>>>
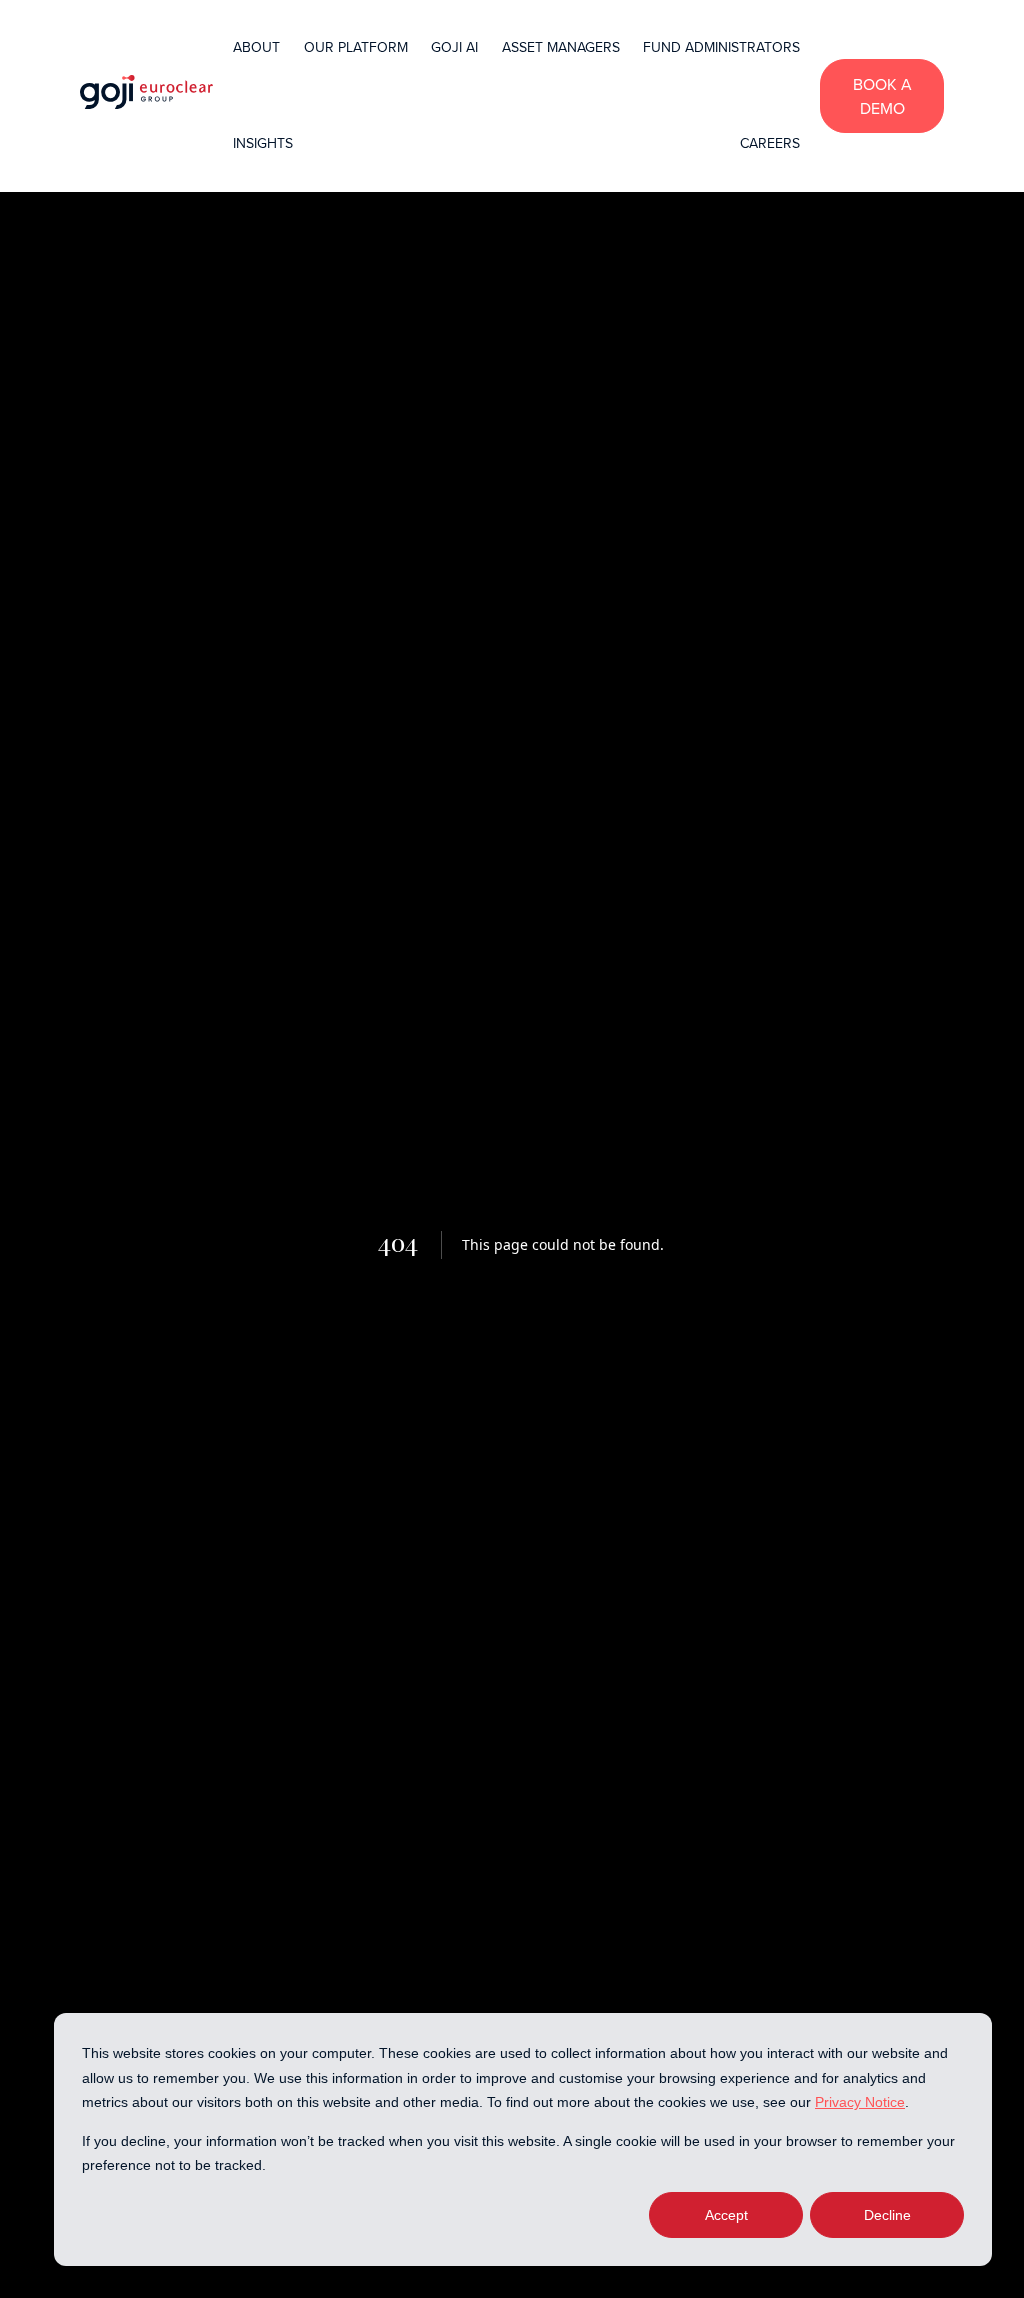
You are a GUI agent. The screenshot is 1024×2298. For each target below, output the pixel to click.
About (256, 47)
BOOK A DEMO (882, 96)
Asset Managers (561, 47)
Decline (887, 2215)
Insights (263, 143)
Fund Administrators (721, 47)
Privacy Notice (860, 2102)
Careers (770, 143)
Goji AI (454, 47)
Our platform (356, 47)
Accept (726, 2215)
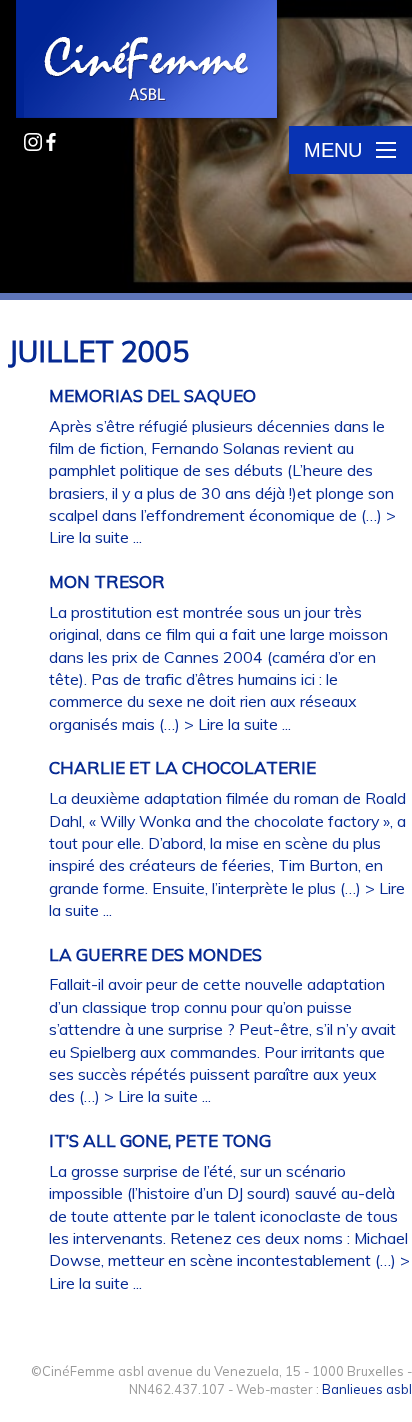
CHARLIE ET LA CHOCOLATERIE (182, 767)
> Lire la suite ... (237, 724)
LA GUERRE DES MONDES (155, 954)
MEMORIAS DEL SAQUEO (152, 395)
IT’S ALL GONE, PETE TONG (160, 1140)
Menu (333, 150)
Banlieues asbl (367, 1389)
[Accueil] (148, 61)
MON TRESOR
<<<
* WHAT YOU SHOULD DO *
All of the listing is to be written out exactly, with the pictures left out.

* REPLY TO THE TASK *
You are a GUI agent. The screenshot is 1024×2298. For each target below, output the pixel to click.
About (256, 47)
BOOK A DEMO (882, 96)
Asset Managers (561, 47)
Decline (887, 2215)
Insights (263, 143)
Fund Administrators (721, 47)
Privacy Notice (860, 2102)
Careers (770, 143)
Goji AI (454, 47)
Our platform (356, 47)
Accept (726, 2215)
CHARLIE ET LA CHOCOLATERIE (182, 767)
> Lire la suite ... (237, 724)
LA GUERRE DES MONDES (155, 954)
MEMORIAS DEL SAQUEO (152, 395)
IT’S ALL GONE, PETE TONG (160, 1140)
Menu (333, 150)
Banlieues asbl (367, 1389)
[Accueil] (148, 61)
MON TRESOR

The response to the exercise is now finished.